All You Need to Know about Batch Size, Epochs and Training Steps in a Neural Network

And the connection between them explained in plain English with examples

There might be multiple times you’ve searched Google for batch size, epochs and iterations.

If you’re a beginner in the deep learning field, you will easily get confused with these technical terms. This is because you still do not know the connection between them.

In the context of deep learning, batch size, epochs and training steps are called model hyperparameters that we need to configure manually. In addition to that, these are common hyperparameters that almost every neural network model has.

It is very important to know the exact meanings of these hyperparameters because we need to configure their values manually during the training process in the fit() method as follows.

In the above code block,

The batch_size refers to batch size.
The epochs refers to the number of epochs.
The steps_per_epoch refers to training steps in one epoch.

In addition, shuffle is also a hyperparameter (more on this shortly).

I trained a neural network model with the above hyperparameter values and its output looks as follows.
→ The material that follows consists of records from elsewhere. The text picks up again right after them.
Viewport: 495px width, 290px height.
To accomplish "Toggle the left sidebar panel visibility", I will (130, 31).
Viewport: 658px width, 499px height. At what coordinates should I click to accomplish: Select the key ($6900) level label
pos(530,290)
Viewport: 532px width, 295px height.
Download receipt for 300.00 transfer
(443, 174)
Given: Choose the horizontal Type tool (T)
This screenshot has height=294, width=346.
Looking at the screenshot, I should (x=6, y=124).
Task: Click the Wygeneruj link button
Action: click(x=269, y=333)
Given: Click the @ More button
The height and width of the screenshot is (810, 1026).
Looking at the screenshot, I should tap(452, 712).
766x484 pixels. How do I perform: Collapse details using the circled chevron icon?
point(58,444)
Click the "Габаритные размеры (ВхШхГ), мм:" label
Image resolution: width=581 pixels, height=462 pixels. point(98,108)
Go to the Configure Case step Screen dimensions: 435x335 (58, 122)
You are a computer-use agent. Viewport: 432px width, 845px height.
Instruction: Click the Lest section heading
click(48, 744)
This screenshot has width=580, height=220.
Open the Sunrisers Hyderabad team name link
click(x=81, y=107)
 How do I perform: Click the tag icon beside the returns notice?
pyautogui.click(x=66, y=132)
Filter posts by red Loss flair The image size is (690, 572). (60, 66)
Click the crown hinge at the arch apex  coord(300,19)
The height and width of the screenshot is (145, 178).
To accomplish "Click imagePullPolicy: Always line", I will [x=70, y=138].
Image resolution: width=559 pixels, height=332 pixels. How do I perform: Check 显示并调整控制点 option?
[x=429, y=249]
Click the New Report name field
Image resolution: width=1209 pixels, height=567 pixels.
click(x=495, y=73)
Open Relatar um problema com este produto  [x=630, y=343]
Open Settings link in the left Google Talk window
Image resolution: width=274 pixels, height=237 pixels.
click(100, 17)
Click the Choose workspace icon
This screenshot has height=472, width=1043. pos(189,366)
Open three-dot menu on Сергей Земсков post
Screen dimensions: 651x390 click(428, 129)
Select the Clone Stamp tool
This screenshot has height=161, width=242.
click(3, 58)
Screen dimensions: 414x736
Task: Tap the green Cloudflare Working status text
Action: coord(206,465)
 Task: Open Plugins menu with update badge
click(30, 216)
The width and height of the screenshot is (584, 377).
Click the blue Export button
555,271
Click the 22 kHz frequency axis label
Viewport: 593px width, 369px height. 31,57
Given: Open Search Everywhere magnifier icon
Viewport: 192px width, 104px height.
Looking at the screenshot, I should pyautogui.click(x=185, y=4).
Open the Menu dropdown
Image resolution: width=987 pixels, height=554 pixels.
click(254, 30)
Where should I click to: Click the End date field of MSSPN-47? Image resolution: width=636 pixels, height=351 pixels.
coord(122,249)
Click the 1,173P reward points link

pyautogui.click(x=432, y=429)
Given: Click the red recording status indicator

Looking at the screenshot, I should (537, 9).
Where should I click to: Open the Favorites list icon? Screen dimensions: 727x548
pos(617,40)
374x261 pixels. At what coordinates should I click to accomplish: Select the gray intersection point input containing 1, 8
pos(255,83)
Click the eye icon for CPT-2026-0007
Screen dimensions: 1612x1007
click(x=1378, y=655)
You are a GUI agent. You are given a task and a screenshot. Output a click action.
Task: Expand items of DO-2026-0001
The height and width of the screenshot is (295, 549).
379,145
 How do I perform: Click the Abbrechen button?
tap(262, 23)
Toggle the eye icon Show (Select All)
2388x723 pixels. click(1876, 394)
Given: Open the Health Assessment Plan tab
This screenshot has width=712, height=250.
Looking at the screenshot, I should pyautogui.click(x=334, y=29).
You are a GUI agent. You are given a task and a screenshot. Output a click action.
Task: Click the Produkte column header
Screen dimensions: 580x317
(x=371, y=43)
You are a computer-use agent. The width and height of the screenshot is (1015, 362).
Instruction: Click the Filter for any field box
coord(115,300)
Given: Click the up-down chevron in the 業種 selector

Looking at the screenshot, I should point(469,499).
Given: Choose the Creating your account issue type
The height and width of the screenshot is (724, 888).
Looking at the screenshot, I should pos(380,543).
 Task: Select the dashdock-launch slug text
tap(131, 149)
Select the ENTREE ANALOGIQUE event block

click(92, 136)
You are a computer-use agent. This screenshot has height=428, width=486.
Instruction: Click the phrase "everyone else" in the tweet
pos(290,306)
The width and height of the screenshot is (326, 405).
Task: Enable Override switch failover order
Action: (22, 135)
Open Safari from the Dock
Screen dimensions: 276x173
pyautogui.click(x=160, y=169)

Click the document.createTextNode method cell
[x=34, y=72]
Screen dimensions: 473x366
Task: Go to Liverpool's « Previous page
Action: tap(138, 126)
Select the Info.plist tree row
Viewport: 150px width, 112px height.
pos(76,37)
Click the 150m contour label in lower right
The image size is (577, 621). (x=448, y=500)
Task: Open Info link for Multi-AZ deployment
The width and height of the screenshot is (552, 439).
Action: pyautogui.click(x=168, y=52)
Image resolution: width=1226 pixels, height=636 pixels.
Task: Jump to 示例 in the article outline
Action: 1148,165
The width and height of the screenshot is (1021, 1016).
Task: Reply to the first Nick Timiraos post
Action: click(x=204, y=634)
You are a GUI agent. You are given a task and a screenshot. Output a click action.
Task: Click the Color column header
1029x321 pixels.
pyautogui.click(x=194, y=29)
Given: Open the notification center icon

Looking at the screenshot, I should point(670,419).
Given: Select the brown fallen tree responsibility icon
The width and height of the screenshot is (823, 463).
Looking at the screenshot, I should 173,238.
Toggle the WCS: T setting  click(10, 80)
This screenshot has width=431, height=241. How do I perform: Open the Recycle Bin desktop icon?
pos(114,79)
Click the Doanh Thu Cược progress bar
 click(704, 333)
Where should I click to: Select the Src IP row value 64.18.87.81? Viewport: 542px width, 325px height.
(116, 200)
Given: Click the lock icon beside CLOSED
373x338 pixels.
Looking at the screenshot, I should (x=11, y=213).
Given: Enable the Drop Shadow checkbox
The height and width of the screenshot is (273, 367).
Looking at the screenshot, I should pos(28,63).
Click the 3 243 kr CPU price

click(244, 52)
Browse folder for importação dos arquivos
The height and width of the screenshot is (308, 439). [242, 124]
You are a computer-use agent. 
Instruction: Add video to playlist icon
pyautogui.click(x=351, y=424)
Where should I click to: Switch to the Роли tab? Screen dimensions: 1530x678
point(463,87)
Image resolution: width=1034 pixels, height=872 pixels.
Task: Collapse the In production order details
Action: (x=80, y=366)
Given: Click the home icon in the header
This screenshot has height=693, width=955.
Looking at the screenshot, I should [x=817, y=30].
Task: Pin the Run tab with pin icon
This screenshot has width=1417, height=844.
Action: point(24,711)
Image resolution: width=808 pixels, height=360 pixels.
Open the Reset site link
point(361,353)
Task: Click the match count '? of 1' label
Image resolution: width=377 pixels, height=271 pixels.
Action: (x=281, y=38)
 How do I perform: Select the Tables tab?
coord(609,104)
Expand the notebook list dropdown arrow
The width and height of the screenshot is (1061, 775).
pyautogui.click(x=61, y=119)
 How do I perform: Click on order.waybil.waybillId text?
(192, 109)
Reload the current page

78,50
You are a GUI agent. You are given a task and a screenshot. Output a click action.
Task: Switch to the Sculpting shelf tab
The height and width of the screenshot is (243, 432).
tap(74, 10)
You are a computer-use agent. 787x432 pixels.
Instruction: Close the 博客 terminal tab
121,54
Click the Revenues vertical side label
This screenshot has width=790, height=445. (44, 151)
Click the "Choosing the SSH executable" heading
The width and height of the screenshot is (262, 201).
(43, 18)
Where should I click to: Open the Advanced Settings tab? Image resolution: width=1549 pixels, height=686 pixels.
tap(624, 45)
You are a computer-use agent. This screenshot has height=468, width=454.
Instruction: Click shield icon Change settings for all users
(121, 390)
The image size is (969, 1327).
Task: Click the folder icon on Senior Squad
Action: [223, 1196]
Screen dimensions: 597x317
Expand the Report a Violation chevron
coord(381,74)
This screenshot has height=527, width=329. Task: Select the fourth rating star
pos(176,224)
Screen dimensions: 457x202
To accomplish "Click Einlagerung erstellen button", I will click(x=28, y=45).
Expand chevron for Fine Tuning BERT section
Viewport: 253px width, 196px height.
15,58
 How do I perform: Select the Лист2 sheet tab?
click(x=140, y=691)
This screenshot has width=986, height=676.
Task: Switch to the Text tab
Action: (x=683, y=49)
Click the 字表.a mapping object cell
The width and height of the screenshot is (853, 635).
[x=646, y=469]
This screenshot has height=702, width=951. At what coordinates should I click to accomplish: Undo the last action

You have already seen these types of outputs when calling the fit() method of neural network models during the training.

Let’s understand each term one by one, and, finally, the connection between them.

The connection between batch size, epochs and training steps

Neural networks are trained on large datasets with thousands or millions of samples (observations/instances). When the dataset is large, it would be time-consuming and computationally expensive to use the entire dataset for each gradient update during the training process. Sometimes, very large datasets will not fit in the computer’s memory.

As a solution for this, we use batches — portions of the dataset instead of the entire dataset to perform gradient updates during training.

A batch can contain many training instances (samples).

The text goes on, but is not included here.